On Ash Wednesday I sat in our seminary chapel. I was on edge from too much CNN-checking. A pandemic seemed inevitable. The assertion that healthy people had little to fear had failed to reassure me, as two of my immediate family members have asthma.
Then the worship leader introduced the prayer of confession, and I scribbled on my bulletin something she said—just a phrase, but one that named the reality I know I was rebelling against: “the fragility and uncertainty of human life.”
There’s a Shambhala Buddhist meditation center across the street from the seminary, but I don’t need to go there to learn of the impermanence of everything, the fundamental flux of life. Christians spend one-tenth of the year displaying that reality before our own faces. We mark impermanence, flux, and uncertainty right on our foreheads.
Maybe this year, we washed those marks off too soon.
Lent’s regimen for inner-preparedness is simply this: a steely-eyed gaze at reality. Just as Jesus “set his face like flint” toward Jerusalem, so our spiritual practice must be to investigate reality unflinchingly. Part of that reality includes the ashy truth we smeared on our foreheads just days ago: none of this lasts. And neither scientist nor charismatic leader is going to swoop in from the wings and make it go away. No deus ex machina is going to get us out of this.
Thomas Merton once mused, “I wonder if there are twenty people alive in the world now who see things as they really are…. They are the ones who are holding everything together and keeping the universe from falling apart.”
Looking at reality has a dual benefit: it frees us from both catastrophizing and magical thinking.
Things are only as bad as they are, not as we imagine them to be. The universe isn’t falling apart—however often the universes we’ve created, with ourselves at the center, do and inevitably will again.
But things are also not better than they are, as our daydreaming of a miracle cure or the uninformed reassurances of some political leaders would have us believe. There’s no one to save us from the universal conditions of fragility and uncertainty or from the particular ways those conditions manifest themselves: the disruption of our routines, economic collapse, serious illness, death.
When Lent relieves us of these twin habits of mental escape, we are freed to embrace what many saints and spiritual writers refer to as the duty of the present moment. You don’t have to believe that present circumstances are willed by God in order to believe that even the present reality of uncertainty, fragility, and decline is the vehicle for God’s love and grace. And that grace frees us to ask, What does this moment—this reality—require of me?

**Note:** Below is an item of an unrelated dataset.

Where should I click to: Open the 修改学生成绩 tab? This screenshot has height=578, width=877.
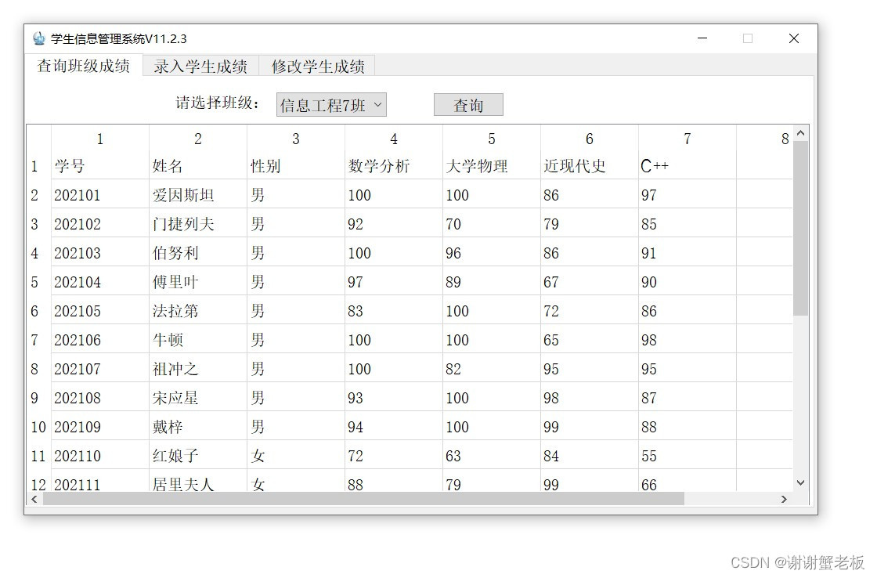coord(316,67)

For some the duty will be—indeed already is—to exist as patiently and lovingly as possible in quarantine. For others it will be to show-up, sacrifice the inclination to self-preservation, and care for the sick. For many, the moment calls for listening to experts and preparing thoughtfully, making sure there’s enough hand soap, peanut butter, and Cheez-Its on hand to endure a governmentally imposed staycation.
But in the midst of that work, the duty of the moment calls for something else as well: loving reality, even in its vulnerability. Especially in its vulnerability.
For me that meant, after the construction of a basement wall of food, putting fearfulness and wishful thinking aside, looking at the ten-year-old girl in front of me, who was a little stressed by the reason for our shopping trip, and saying yes to her plea for a trip to the park to practice her softball skills. Saying yes to basking in this sunny, spring-like winter afternoon. To running and laughing and sweating. To accepting the joy of this reality.
Not worrying that this too shall pass. Not afraid that in a month this park might be closed, and we might be confined to our home, where the duty of the moment would call for something else: family prayer, playing Yahtzee, and making pancakes.
Lots of pancakes. There’s enough batter in the basement to feed a family of five ten meals of pancakes. But we need to make one more trip to the store. We forgot to buy chocolate chips.